Zillow's earnings press release Tuesday did not include stock-based compensation in its calculation of earnings per share, which confused the Street because it seemed to indicate a loss for the second quarter instead of a beat on expectations.
"It wasn't actually an error," Rascoff told "Squawk on the Street" Wednesday. "It was an 11 cent beat on EPS, but it's hard sometimes for people to compare apples to oranges when they're looking at EPS. … It's confusing to compare earnings per share from one source to another."
Investors shouldn't trade the stock of the real estate services company based on earnings per share but should concentrate on revenue and EBITDA growth, he advised.
"It was a tremendous quarter for Zillow," Rascoff said. "We delivered a solid beat on revenue, a solid beat on EBITDA, a beat on EPS. We raised revenue guidance for the full year. We're always a highly volatile stock, and we tend not to focus on what the stock does on a day-to-day or week-to-week basis."

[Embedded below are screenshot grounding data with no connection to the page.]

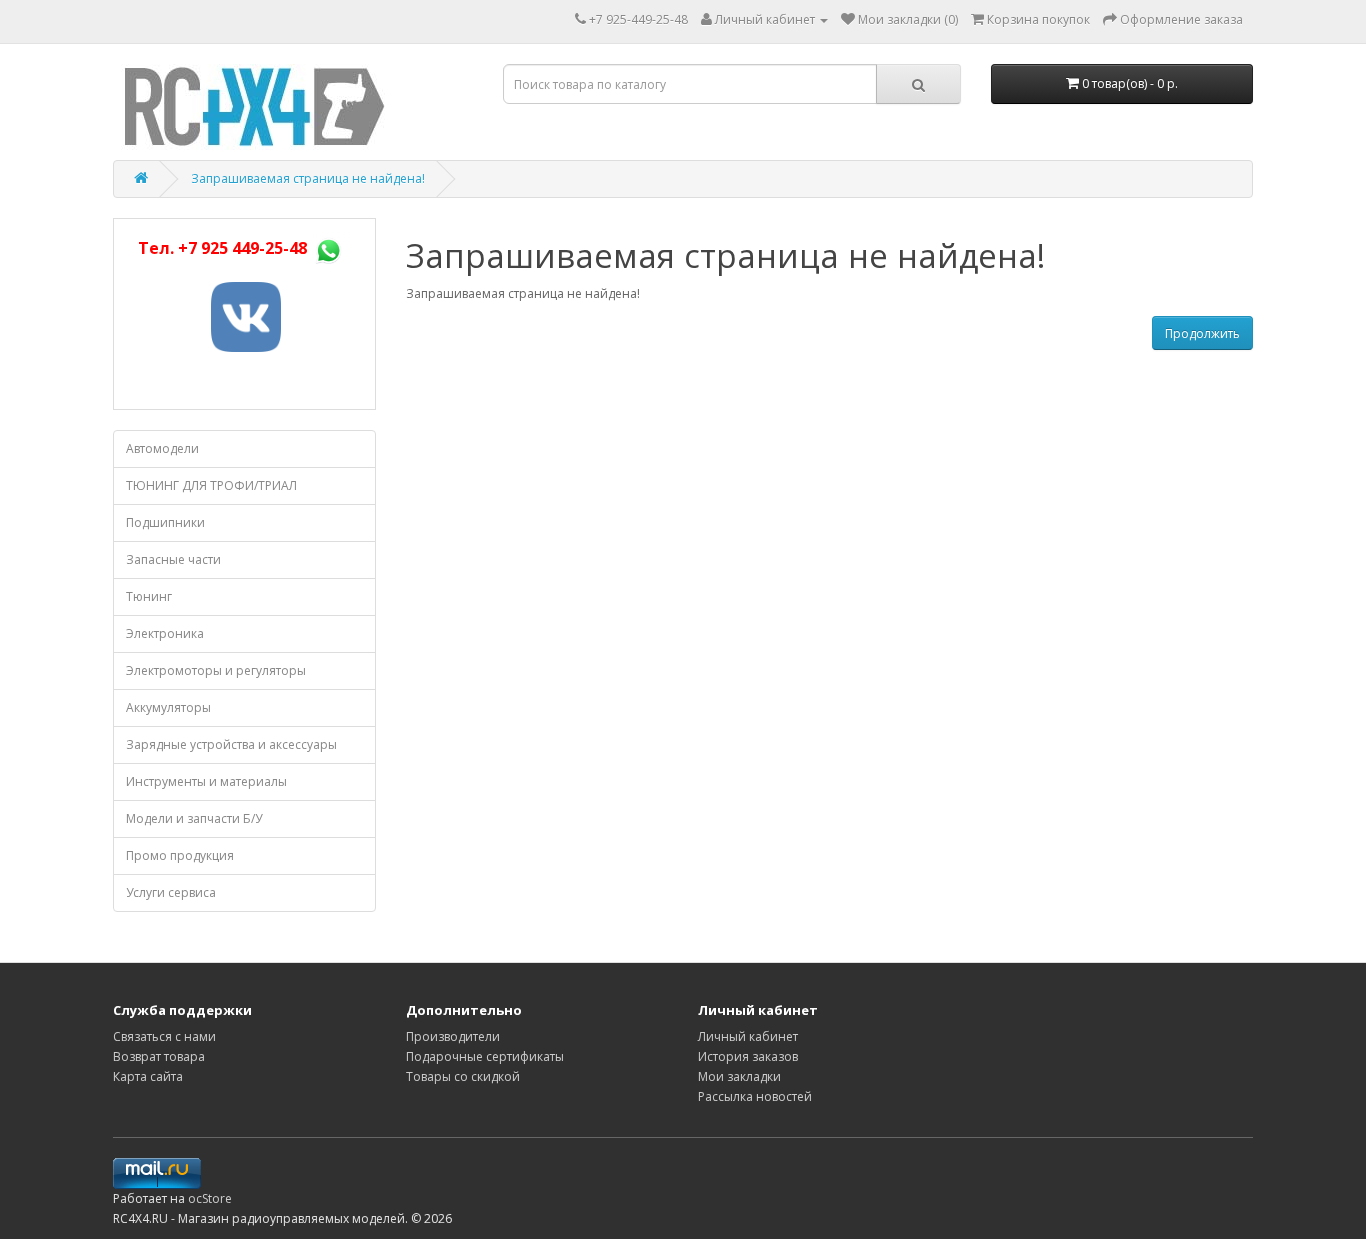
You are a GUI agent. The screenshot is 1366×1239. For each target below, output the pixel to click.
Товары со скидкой (463, 1076)
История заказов (748, 1056)
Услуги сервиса (171, 892)
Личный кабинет (748, 1036)
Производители (453, 1036)
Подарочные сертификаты (485, 1056)
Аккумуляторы (168, 707)
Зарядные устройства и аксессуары (231, 744)
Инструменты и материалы (206, 781)
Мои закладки (739, 1076)
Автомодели (162, 448)
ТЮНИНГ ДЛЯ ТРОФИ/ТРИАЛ (211, 485)
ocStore (210, 1198)
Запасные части (173, 559)
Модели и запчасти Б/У (194, 818)
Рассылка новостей (755, 1096)
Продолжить (1202, 333)
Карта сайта (148, 1076)
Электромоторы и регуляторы (216, 670)
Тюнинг (149, 596)
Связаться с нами (164, 1036)
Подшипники (165, 522)
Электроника (165, 633)
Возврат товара (159, 1056)
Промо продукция (180, 855)
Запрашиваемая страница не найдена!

Zillow said traffic to its website and mobile app surged during the quarter, with a record 54.3 million monthly unique users, on average. The number of agent subscribers grew 71 percent, to nearly 39,000.
Revenue rose 69 percent, to $46.9 million, topping analysts' prediction of $44.4 million. But costs more than doubled, to $57.3 million, as Zillow nearly tripled spending on marketing and advertising, while technology and development costs nearly doubled. The company also added employees.
(Read more: Zillow revenue soars, posts loss as costs grow)
That led to a loss of $10.2 million in the period of April through June, or 30 cents a share, versus a profit of $1.3 million, or 4 cents per share, in the year-earlier period. Analysts had predicted a loss of 40 cents in the last quarter, according to FactSet.
The company said the loss stemmed partly from a $7.1 million one-time expense for employee compensation in stock that was tied to an acquisition.
For the year, Zillow lifted its revenue outlook to between $186 million and $188 million, from a previous guidance of $178 million to $182 million. Analysts had expected $183 million.